Gimbutas doesn’t make a big point of it as far as I know, but we need to supplement this description with certain other elements. Primitive religion certainly knew divinities who were emanations of natural phenomena – the Sun, moon and other planets; rivers and seas; mountains; the weather, and so on – all the forces to which primitive humans were subject or which filled them with awe. We do not know if these divinities were endowed with gender from earliest times. All pre-Indoeuropean languages of Eurasia which are attested (Basque, Etruscan, Kartvelian, Iberian, etc) do not have grammatical gender, so the assignation of gender to forces of nature was presumably not self-evident. It seems also likely that phallic cults predate the Indo-Europeans; certainly they do so in the Indus Valley civilization, but it seems very likely that the various phallic gods attested from European religion – of which the most notable would be Priapus and Pan – in fact belong to a pre-Indoeuropean stratum of religiosity which recognized not only the nurturing role of the earth-mother but also the complementary roles of both sexes in procreation, something reflected in the metaphysics of ancient near eastern creation myths as well.

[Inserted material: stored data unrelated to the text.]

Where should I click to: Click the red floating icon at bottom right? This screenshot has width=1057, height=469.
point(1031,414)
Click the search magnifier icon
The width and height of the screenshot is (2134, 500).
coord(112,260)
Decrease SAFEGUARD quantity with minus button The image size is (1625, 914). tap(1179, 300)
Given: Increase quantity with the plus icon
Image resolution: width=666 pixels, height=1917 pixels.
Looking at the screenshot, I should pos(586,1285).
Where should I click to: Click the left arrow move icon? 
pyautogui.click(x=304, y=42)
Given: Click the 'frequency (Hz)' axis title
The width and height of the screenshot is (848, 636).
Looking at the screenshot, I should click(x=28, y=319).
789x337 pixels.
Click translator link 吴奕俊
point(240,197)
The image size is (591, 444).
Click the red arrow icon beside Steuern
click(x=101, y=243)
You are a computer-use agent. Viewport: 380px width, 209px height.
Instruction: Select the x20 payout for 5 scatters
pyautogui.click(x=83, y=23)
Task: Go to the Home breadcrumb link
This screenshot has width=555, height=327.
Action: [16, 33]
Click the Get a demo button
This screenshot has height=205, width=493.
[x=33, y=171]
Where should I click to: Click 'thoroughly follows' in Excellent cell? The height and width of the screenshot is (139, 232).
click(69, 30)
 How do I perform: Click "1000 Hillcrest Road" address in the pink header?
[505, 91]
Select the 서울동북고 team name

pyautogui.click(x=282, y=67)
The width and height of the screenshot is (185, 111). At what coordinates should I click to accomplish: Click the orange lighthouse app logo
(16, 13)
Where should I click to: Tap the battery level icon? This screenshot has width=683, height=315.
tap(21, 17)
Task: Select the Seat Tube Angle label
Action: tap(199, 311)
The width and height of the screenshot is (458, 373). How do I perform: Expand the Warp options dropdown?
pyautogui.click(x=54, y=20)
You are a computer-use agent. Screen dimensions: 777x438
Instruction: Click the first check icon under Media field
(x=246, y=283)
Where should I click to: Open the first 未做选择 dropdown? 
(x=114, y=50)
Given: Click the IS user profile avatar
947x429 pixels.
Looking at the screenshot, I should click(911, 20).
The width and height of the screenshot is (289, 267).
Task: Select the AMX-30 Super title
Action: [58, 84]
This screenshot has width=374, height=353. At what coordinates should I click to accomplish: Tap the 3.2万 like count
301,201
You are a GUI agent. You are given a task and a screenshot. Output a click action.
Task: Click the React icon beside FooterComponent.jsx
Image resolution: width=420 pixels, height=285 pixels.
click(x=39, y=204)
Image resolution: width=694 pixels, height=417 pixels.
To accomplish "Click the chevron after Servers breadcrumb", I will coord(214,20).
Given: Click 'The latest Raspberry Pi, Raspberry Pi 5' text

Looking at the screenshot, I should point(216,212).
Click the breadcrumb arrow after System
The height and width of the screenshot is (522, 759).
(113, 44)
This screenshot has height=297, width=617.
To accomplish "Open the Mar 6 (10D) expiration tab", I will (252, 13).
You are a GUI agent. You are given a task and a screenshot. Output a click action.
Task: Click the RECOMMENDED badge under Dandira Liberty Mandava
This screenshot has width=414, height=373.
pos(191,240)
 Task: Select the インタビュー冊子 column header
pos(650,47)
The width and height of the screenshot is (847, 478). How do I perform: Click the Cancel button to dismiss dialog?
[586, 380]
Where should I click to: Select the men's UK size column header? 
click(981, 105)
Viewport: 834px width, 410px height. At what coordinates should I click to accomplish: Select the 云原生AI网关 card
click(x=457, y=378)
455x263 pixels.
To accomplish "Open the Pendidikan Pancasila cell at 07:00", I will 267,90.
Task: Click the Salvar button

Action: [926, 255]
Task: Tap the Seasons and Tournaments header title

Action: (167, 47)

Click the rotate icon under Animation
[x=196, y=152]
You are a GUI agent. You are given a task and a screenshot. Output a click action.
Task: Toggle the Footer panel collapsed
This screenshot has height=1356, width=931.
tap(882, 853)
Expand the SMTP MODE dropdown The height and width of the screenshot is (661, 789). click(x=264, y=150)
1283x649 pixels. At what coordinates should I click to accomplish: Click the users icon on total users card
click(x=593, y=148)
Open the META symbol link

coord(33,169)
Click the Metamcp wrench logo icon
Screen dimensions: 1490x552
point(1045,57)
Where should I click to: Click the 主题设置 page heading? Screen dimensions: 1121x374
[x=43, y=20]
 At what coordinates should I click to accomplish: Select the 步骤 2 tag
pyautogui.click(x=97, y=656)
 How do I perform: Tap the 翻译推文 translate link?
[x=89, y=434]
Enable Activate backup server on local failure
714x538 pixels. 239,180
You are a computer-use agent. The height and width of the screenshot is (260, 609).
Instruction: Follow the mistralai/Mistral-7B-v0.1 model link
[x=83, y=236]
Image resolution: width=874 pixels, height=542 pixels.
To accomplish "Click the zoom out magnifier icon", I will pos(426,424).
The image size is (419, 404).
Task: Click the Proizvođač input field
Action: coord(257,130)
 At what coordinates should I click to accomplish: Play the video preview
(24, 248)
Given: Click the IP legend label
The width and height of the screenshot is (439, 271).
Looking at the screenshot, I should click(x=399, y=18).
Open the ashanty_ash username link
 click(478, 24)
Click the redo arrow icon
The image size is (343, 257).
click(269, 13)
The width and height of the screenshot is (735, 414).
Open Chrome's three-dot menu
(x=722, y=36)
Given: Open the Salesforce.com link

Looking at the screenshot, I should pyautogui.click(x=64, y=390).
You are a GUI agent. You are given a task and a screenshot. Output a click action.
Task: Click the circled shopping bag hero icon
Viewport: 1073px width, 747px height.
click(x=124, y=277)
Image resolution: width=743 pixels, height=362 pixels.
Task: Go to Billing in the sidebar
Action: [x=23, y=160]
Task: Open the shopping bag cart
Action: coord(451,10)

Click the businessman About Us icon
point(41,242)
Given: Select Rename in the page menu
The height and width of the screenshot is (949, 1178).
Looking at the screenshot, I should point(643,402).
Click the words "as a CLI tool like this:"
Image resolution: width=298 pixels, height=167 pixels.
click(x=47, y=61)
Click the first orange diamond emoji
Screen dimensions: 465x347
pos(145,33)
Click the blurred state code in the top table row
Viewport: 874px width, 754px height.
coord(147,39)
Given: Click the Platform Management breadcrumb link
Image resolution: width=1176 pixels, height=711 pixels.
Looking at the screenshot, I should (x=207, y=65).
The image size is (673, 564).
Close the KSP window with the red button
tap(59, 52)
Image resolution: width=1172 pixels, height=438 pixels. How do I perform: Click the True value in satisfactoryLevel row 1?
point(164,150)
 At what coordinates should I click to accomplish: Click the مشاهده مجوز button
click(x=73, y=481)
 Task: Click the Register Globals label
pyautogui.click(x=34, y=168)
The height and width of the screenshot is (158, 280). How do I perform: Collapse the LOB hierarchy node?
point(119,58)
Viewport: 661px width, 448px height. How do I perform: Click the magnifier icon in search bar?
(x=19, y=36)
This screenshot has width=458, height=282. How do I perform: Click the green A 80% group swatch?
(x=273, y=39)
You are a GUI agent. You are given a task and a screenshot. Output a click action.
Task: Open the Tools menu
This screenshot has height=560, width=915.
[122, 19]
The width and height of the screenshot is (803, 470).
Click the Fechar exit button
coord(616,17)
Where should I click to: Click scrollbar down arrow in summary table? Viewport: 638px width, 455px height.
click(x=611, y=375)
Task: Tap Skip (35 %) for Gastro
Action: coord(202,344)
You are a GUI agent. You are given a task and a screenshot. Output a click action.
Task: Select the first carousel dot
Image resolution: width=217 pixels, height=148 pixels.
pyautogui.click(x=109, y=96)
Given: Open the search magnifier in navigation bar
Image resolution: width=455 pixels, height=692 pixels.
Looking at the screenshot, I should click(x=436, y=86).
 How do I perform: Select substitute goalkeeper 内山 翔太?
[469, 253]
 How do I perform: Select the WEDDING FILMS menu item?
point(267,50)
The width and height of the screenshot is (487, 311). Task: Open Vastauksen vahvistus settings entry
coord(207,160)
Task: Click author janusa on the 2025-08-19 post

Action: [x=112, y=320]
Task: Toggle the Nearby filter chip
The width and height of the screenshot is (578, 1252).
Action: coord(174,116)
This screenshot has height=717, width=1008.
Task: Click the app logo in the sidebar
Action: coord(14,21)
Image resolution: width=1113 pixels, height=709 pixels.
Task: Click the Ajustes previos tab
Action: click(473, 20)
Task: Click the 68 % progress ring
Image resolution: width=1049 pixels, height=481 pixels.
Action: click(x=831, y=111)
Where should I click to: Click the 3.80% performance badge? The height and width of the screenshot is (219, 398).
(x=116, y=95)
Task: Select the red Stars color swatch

Into this somewhat pacific universe characterized by a complex female and rather simple male divinity accompanied by various nature-divinities, erupted the Indo-European warrior class which bore androcratic religious traditions, mirroring their social organization; these traditions then took precedence over, though they existed alongside, traditional beliefs.

It is easy to speculate that, whatever complexities there may have been in pre-existing cults devoted to male fertility (sublimited as the essence of the male in the word “virility”), these were swiftly ousted or relegated to a secondary position by the rich array of male divinities which the conquerors brought with them. Where it suited them, nature-divinities could also easily be shared out between the genders and, indeed, on more than one occasion have their gender changed from female to male, as happened when traditional Tibetan religion (Bön) was supplanted by Tibetan tantric buddhism.

The Goddess, on the other hand, while subordinate to the male divinities, suffered from no such process of substitution and continued to merit the devotion of indigenous populations. Even in her much-disguised Marian incarnation, numerous local specificities and attributes continue to exist to this day. In Ancient Greece she seems to have survived particularly well, and with the rise of neoclassicism, Goddess worship found its way back into the mainstream of the European tradition, albeit in disguised forms. Many men practise it in a transparently pagan form to this day – there is a mass market for portrayals of beautiful women inaccessible to the majority of males, and I would take issue with the feminist notion that they are routinely viewed by men as mere passive and frequently degraded objects of their sexual satisfaction (although within pornography itself, this unfortunate tendency is probably on the rise). These (abstractions of) women are routinely honored by their male acolytes with the giving of their semen.

Regardless of how accurate this account is from a historical standpoint, it pretty much represents, I believe, our collective preconscious – the array of symbols available to us denoting female and male. Masculinity is associated with a reduced set of militaristic attributes which characterized also the ancient Indo-european male pantheons, whereas femininity is associated with a much wider set of creative, healing and nurturing attributes of which males have no ken.

Whenever it is admitted that men may also possess or develop such attributes, this is invariably referred to as “getting in touch with their feminine side”. Women, on the other hand, rarely get in touch with their “masculine side” – the phrase would rather imply capitulation to the paternalistic world order (which I decry as passionately as anyone).

As a man, I have one thing to say to this: Quatsch!

It is not acceptable for me that women get to relate to such a funky bunch of goddesses, and I have to look  in the poverty of the militaristic traditions of a bunch of destructive barbarians for inspiration as to what my masculinity means. Yet in the Shiva/Shakti dualism, Shakti is the clear inheritor of all pagan Goddess traditions, whereas Shiva, at core, is the Rudra of the Rig-Veda, “fierce like a formidable wild beast”. Not only do I not accept this, moreover – I consider it a ludicrous distorsion of who I am, and a pervasive, destructive cultural meme which impedes anything approaching a full expression of masculinity in the modern world.

Have I committed here tantric theocide? I hope so. For the Oedipus myth teaches us powerfully that only when the father is overthrown can the son come into his power.